This is the way I think about "limiting reagents." A lot of people tell me I have a strange way of thinking, so I don't know if it'll work for you. I found this problem, let's use it as an example:
Mg3N2 + 6H2O
3Mg(OH)2 + 2NH3
Mg3N2 is 58.1g and the initial amount of H2O is 20.4g
Step 1:Analyze the "actual" ratio of the reactants.
For every Mg3N2 molecule there are six water molecules. So the mole ratio is 1:6=0.167 (the order of the ratio is important)

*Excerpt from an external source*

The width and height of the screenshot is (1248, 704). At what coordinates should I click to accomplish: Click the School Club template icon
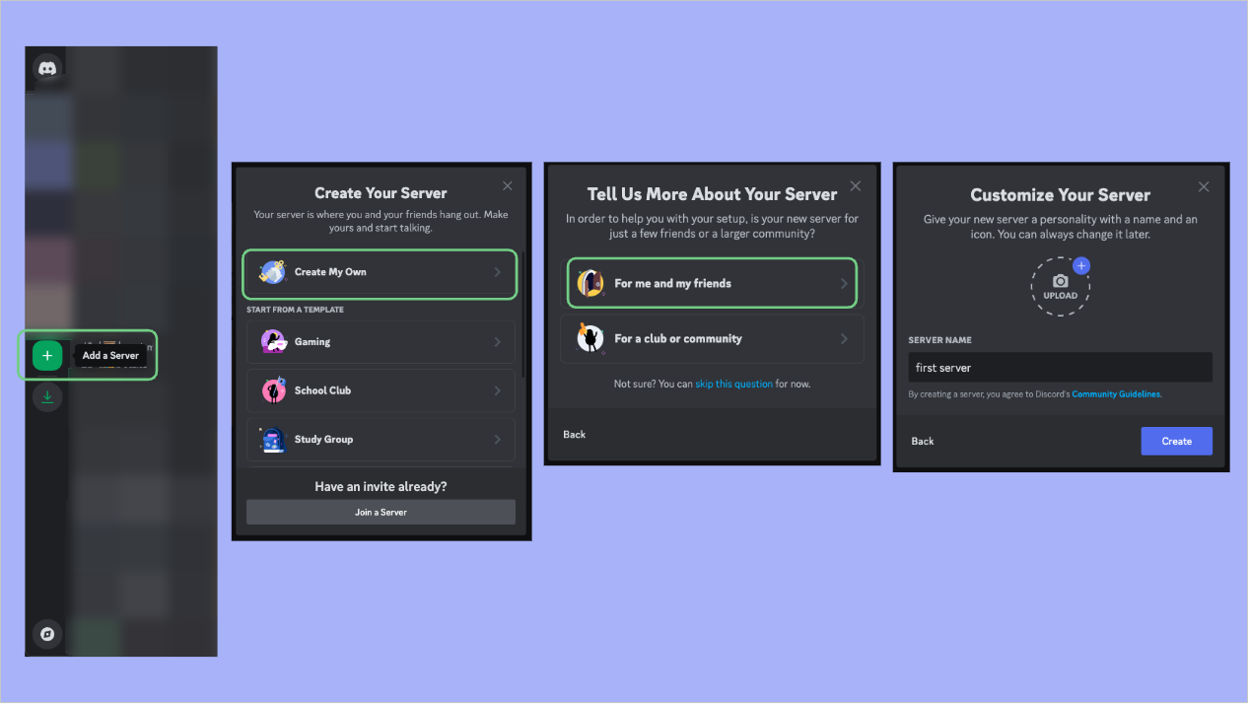pos(273,390)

Step 2: Convert from grams-->moles
Mg3N2:
molar mass(Mg3N2)= 100.93 g/mol
moles= mass/molar mass= 58.1g/100.93 g/mol= 0.576 mol Mg3N2
Water:
molar mass(H2O) = 18.02 g H2O / mol H2O
moles= mass/molar mass= 20.4g/18.02 g/mol= 1.13 mol H2O
Step 3: Analyze the "present" ratio
0.576 mol Mg3N2/ 1.13 mol H2O =0.509
Step 4: Compare "Present" ratio to "actual" ratio
1. If present ratio> actual ratio, then the water is the limiting reagent.
2. If present ratio<actual ratio, then the water is in exess. So the Mg3N2 is the limiting reagent.
3. If present ratio=actual ratio, the there is no limiting reagent.
In this case, present(0.509)>actual ratio(0.167), so
water is the limiting reagent.
Hope that helps!!!